Des vibrations dans l'air
Par Patrick Loiseleur le vendredi 22 février 2008, 17:01 - Humeur - Lien permanent
Si l'on y réfléchit bien, le métier du musicien consiste à produire des vibrations dans l'air. Il est vraiment difficile d'imaginer une occupation plus vaine et plus futile. Alors qu'il y a des médecins et des pompiers qui sauvent des vies, des ingénieurs, des ouvriers, des professeurs, des notaires et des banquiers qui s'occupent de choses sérieuses, le violoniste ne s'occupe que de perfectionner son vibrato.

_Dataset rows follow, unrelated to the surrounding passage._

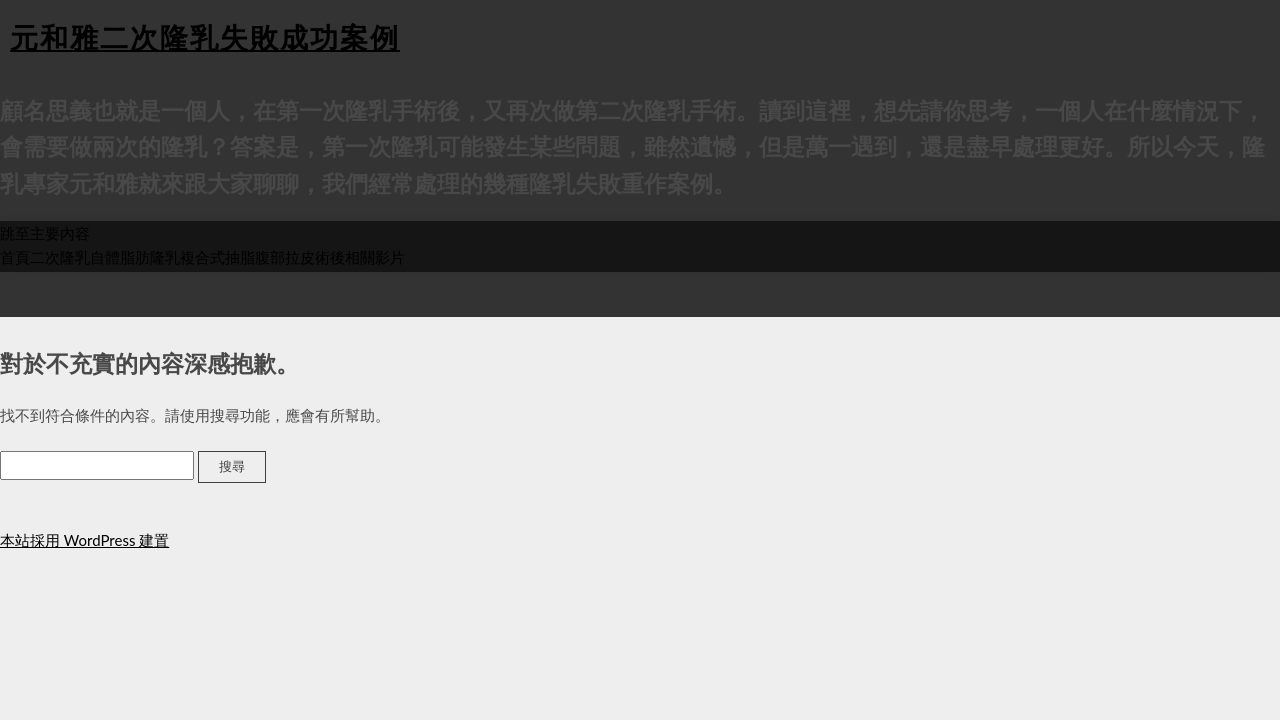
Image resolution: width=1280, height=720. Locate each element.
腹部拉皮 (285, 257)
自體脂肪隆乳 (135, 257)
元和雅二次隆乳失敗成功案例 (205, 37)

Le métier du compositeur est encore plus bizarre car il consiste à produire des signes sur du papier, illisibles pour le commun des mortels, mais que d'autre musiciens - les interprètes - sauront lire et transformer en vibrations dans l'air. Peut-on vraiment dépenser le meilleur de son temps, de son énergie, de son talent pour une chose si manifestement dénuée d'intérêt ?
Et ça n'est pas tout. En admettant, à la limite, que la musique soit une partie du secteur "loisirs et culture" de l'économie, et en temps que telle méritant sa place même modeste, pourquoi s'obstiner à vouloir écrire de la musique alors même que Mozart, Bach, Beethoven et des centaines d'autres ont constitué pour nous un répertoire si vaste et si riche en chef-d'oeuvres qu'une vie entière ne suffirait pas à l'explorer exhaustivement ?

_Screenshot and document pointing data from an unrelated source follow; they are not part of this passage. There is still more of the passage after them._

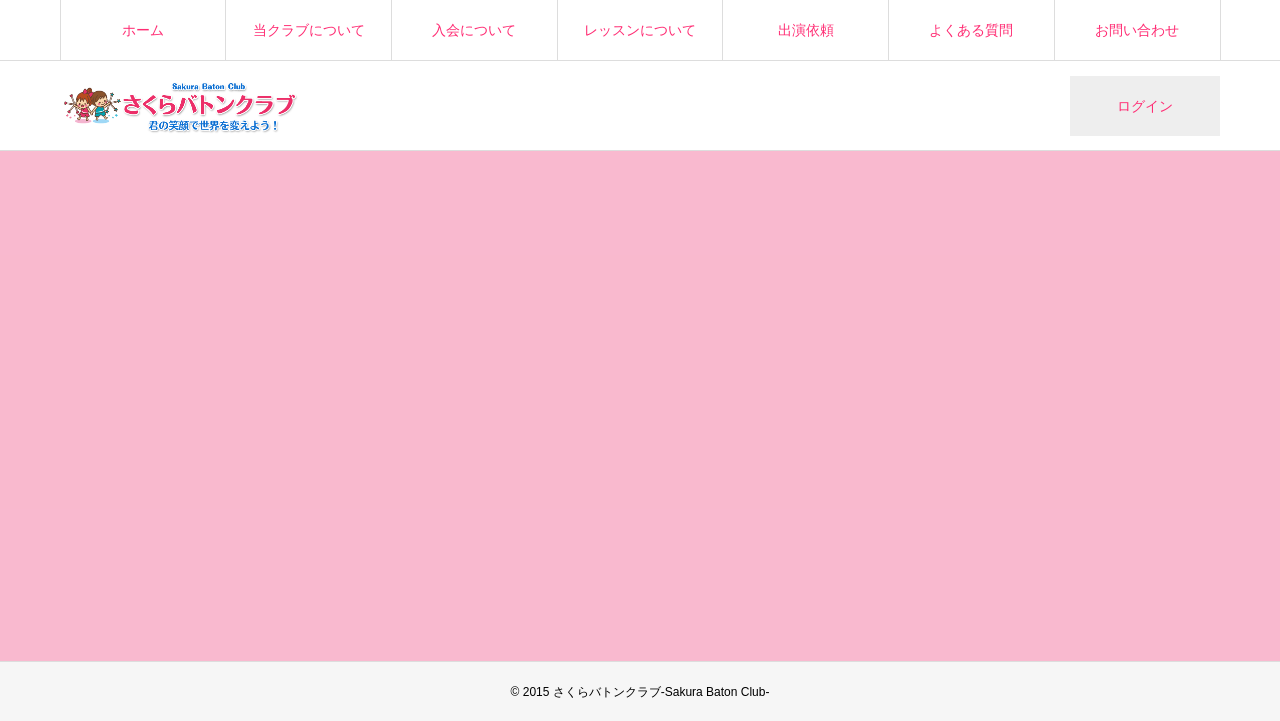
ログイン (1145, 106)
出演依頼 (806, 30)
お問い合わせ (1137, 30)
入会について (474, 30)
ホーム (143, 30)
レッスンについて (640, 30)
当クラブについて (309, 30)
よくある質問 (971, 30)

Il y a pire. La recherche de la beauté suffirait peut-être à excuser les activités des compositeurs d'aujourd'hui. Mais ils manifestent une prédilection marquée pour les dissonances, les sonorités arides ou agressives, les rythmes irréguliers, la virtuosité excessive, l'usage à contre-emploi des instruments, bref tout ce qui est de nature à perturber la digestion des mélomanes qui, par curiosité ou par distraction, auraient échoué dans un concert de musique contemporaine.
Il faut donc s'y faire: l'activité de compositeur aujourd'hui ne répond à aucune nécessité extérieure, aucun besoin social identifiable. Tout au plus peut-on invoquer la satisfaction des compositeurs eux-mêmes et la relative innocuité de leurs activités. Sauf lorsqu'on monte le volume au-delà de 120dB, la mauvaise musique n'est en général pas dangereuse pour la santé...
Commentaires
Je me rappelle que nous avions parlé des "Métamorphoses" de Strauss en octobre 1994 ; tu venais d'en acheter la partition, justement, et tenais un discours proche de celui de ce billet. C'est d'illeurs toi qui m'as fait découvrir son "Till Eulenspiegel".
Autrement dit : cela fait plaisir d'avoir retrouvé ta trace, mais aussi de voir que tu es fidèle à toi-même. Je ne manquerai pas d'annoncer tes prochaines dates sur mon blog : j'ai quelques lecteurs parisiens.